When we were students, one of the paraphernalia that is being checked by our clinical instructors was the pocket notebook, along with all the things we put in our uniforms like the bandage scissors, ruler, thermometers, different types of pens, plaster, penlight, and the list goes on. When we were students, we were taught to always have these things during our shift, while we are making rounds, while we take care of our patients. They do so because they wanted that practice to be carried over when we become professionals. But sadly, we drift away from these practices when we become Registered Nurses. There is a reason why we need these things, especially the jot-down notebook.

Here’s why; during endorsement, a competent nurse should be writing down the key information of every patient received. When patients are already assigned, verify that information in the chart and triangulate the information you have for the assigned patient/s. By doing this, it will provide you with more established information you need to properly care for your patients. When you interact with your patients or their families, they might say something important out of the blue, write that down and see if it reflects in the chart. If you do not write things down, there is a high possibility of forgetting that information due to the number of patients you are taking care of. Thus, the jot-down notebook will be a life-saver for those bits of information that you will learn throughout your day. Make it a habit to always write things down.

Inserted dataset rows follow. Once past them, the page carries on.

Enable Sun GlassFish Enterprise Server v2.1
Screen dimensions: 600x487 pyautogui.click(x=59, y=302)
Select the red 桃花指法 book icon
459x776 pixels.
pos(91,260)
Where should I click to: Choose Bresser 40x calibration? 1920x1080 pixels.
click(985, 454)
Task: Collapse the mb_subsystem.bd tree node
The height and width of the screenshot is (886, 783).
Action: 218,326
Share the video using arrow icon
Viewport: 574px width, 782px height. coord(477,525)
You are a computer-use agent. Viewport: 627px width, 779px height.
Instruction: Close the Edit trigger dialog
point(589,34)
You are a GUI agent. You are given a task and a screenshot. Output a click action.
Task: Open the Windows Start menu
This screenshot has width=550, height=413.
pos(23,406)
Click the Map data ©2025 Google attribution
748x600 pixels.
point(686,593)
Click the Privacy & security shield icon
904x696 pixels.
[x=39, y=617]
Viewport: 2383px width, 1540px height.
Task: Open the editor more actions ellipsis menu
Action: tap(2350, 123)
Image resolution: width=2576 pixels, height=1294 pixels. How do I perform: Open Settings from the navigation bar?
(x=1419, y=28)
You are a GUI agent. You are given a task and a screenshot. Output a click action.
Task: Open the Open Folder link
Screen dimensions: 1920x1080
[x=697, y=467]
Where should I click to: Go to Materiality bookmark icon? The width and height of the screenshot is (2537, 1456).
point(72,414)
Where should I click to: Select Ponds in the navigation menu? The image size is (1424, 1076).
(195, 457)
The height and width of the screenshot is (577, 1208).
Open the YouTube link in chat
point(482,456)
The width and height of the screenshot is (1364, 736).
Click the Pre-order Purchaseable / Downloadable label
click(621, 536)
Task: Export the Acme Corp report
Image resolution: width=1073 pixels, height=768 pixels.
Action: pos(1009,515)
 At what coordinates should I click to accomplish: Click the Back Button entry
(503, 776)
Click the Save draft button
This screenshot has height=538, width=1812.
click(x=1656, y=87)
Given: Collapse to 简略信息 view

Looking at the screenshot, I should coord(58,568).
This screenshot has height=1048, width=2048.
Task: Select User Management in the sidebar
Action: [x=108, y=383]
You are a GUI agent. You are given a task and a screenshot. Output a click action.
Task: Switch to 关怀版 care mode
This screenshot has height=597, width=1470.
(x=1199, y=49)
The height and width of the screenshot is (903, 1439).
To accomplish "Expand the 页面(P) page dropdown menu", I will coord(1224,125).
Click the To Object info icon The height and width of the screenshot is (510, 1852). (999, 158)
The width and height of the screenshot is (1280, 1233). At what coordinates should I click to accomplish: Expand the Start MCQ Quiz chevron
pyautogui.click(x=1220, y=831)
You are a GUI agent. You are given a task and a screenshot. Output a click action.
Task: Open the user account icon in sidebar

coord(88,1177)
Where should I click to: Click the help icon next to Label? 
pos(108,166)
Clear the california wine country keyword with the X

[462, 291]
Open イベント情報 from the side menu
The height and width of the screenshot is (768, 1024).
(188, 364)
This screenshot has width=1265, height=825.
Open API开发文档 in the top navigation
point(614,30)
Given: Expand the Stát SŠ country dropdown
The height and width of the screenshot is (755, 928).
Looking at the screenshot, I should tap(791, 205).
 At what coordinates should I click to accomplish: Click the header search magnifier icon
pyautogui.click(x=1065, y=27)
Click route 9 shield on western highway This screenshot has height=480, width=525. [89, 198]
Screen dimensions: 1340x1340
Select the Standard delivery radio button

10. The Bottomline, We are only Humans

Humanity

At the end of the day, we are still only humans and we make mistakes. These are only precautions to minimize the potential errors because we health care workers couldn’t afford to have too many. Documentation is such an essential part of our profession. It shouldn’t be taken lightly regardless of how toxic we are or how many patients we have. It is our duty to make sure that we give our very best for these patients because that’s our sworn obligation and they are our responsibility. Under our hands do they root for hopes of getting better. Yes, it is such an enormous obligation to uphold but that’s what it means to be a hero, an angel in the sickroom.